Then he did something that none of them ever did.
He stepped aside.
Not long after climbing out of the pool with the 100 butterfly title and his fifth gold medal of the Athens Games, Phelps told U.S. men’s coach Eddie Reese that he wanted his place on the 400-meter medley relay team to go to Ian Crocker instead.
In a delicious twist, Phelps managed to get revenge on one of the few rivals to beat him in the past 18 months and help out a good friend in the bargain. Crocker won the 100 butterfly at the world and U.S. national championships. Phelps paid him back in the Olympic pool Friday night, then called his close pal over to give him the news. It must have been some conversation.
“He said ‘I don’t know what to say,”’ Phelps recalled. “He goes, ‘So, we’re going to have to talk about this later.’
“And I said, ‘OK, but tomorrow night, I want you to get out there and I want you to show the world what you’re made of.’ And I have confidence,” Phelps added, “that that’s what he’s going to do.”
Crocker and the rest of the U.S. squad did Phelps proud. They crushed their own world record by over a second in capturing gold. Because Phelps was a member of the team during qualifying heats, he also takes home gold. It is his sixth of the Games and his eighth medal overall, tying Russian gymnast Alexander Dityatin’s 1980 record for the most medals at one Games.
But Phelps' medal boon is not what makes this story special.
The 19-year-old arrived at these Olympics with a handful of sponsors already on board, but he was never about just money. They rolled out the red carpet for him, but he insisted on walking around with the rest of his teammates. They had half of a made-for-TV movie already in the can, and handed him a script for the rest. Phelps tore it up.
He was such a ferocious competitor, even as a kid, that Phelps probably had his sights set on Mark Spitz’s record of seven gold medals in a single Olympics long before he qualified in enough events at the U.S. trials to make it possible. But then he admitted as much, and one of his sponsors dangled a $1 million bonus to see it happen.
It didn’t. That quest effectively ended Monday night when Phelps was beaten by Australian Ian Thorpe and Dutchman Pieter van den Hoogenband in what was arguably the greatest 200-meter freestyle of all time. It was a race that Phelps could have sidestepped and still had a shot at Spitz’s record.
He came away from that contest with a bronze medal, one of two Phelps has already captured to hang alongside the golds. Anybody who wondered why he got into a fight he had almost no chance of winning — Thorpe and van den Hoogenband are two of the greatest of all-time at that distance — probably won’t have a clue why he pulled out of this one.

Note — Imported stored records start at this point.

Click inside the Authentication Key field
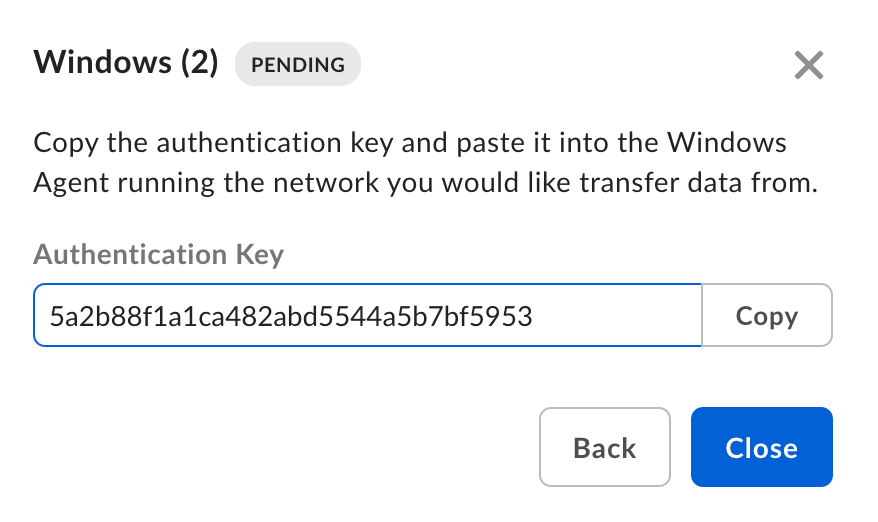878x522 pixels. click(x=367, y=316)
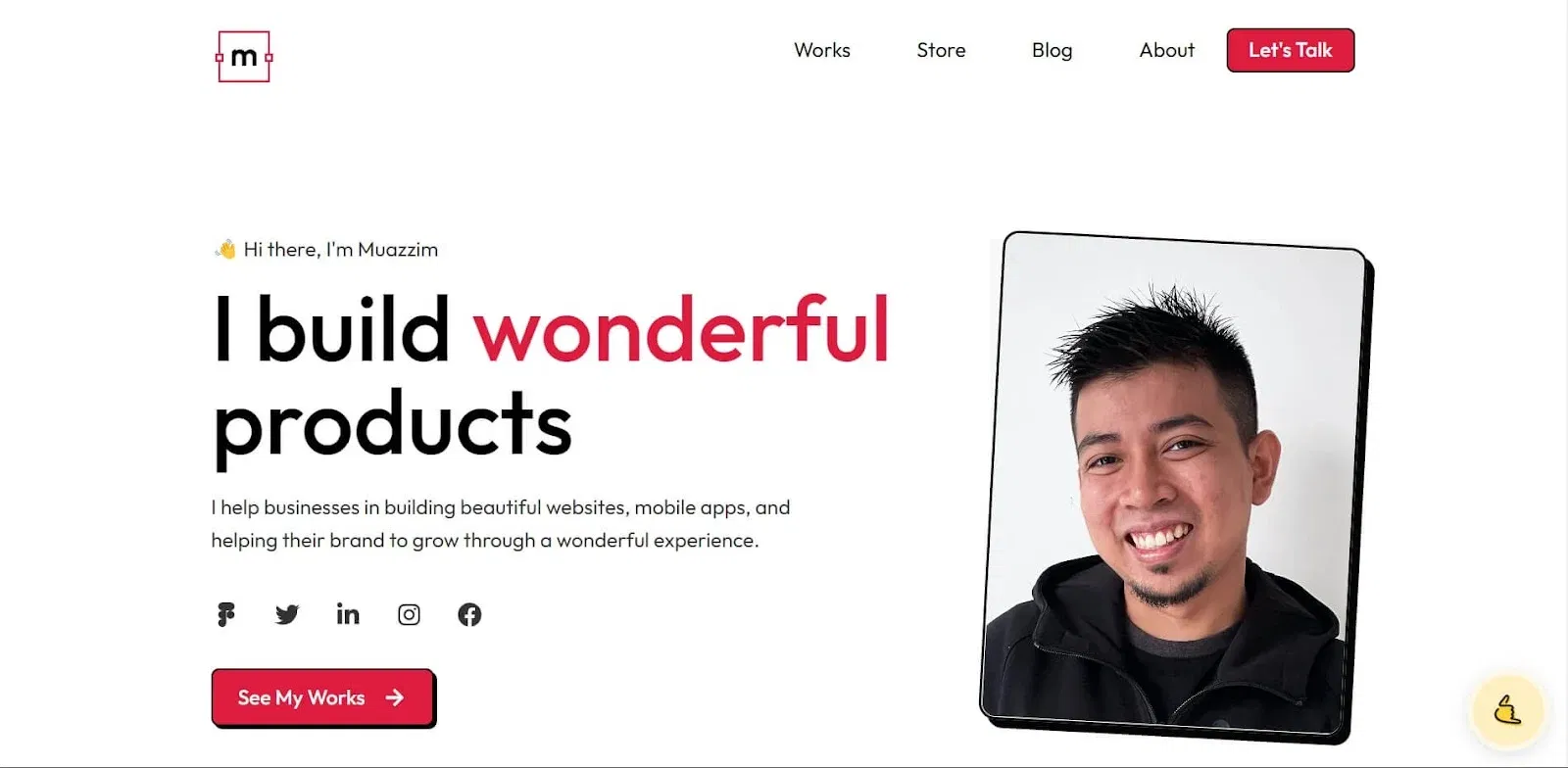This screenshot has height=768, width=1568.
Task: Open the Instagram icon
Action: [409, 614]
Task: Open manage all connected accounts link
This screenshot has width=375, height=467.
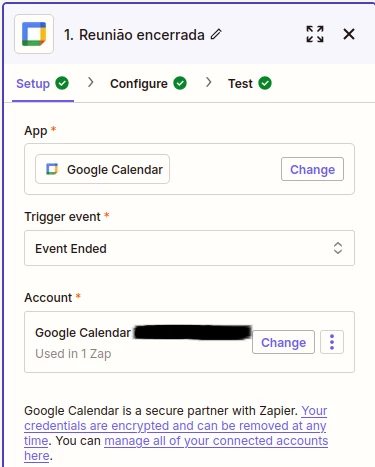Action: pyautogui.click(x=216, y=441)
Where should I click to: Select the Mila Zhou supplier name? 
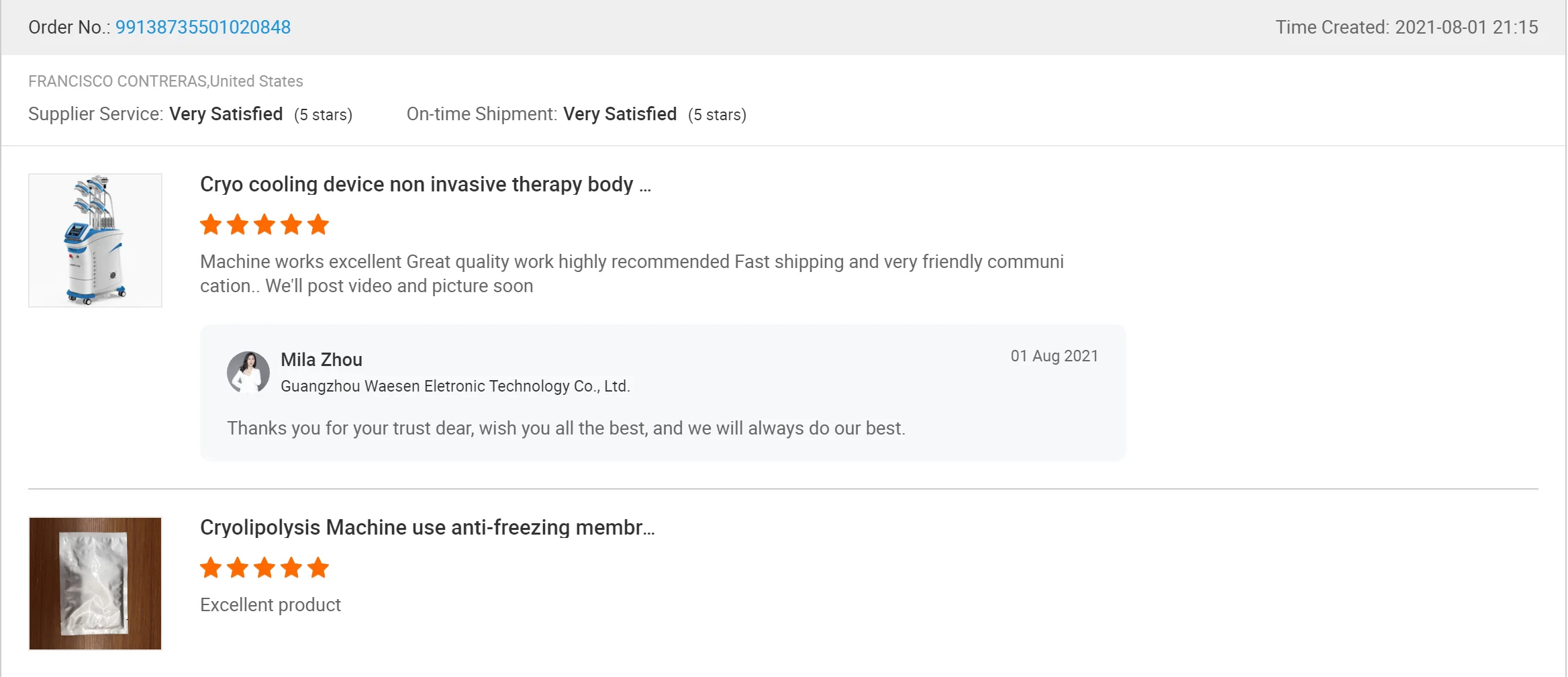click(322, 360)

Numbers don’t matter to Phelps. They didn’t define him when he was a prodigy setting world records, nor last week, when he waved off the easier road toward seven golds so he could face Thorpe and van den Hoogenband on their turf.
Besides, after racing 17 times in just seven days, he figured Crocker gives the U.S. team a better chance to win. And he gets a night off and likely another gold medal for sitting in the stands. The Americans have never lost a medley relay at the Olympics and proved Saturday why they were an overwhelming favorite to win gold again.
“I wanted to come in here and I wanted to win one gold medal. And I did it the first night,” Phelps said. “So, from then on out I was here to have fun and I was here to swim and I was here to represent my country as best as I could. And I feel that I’ve done that in this past week.”
He has — and more.
Like every true Olympic champion who’s gone before him, Phelps wants to win every time he ventures onto the stage. He plans to total them all up when he’s done, but not a moment before.
That’s why when someone asked him whether this frenetic week has changed him, Phelps didn’t pause long to reflect.
“I’m older. I’m a week older,” he said. “Other than that, not really.”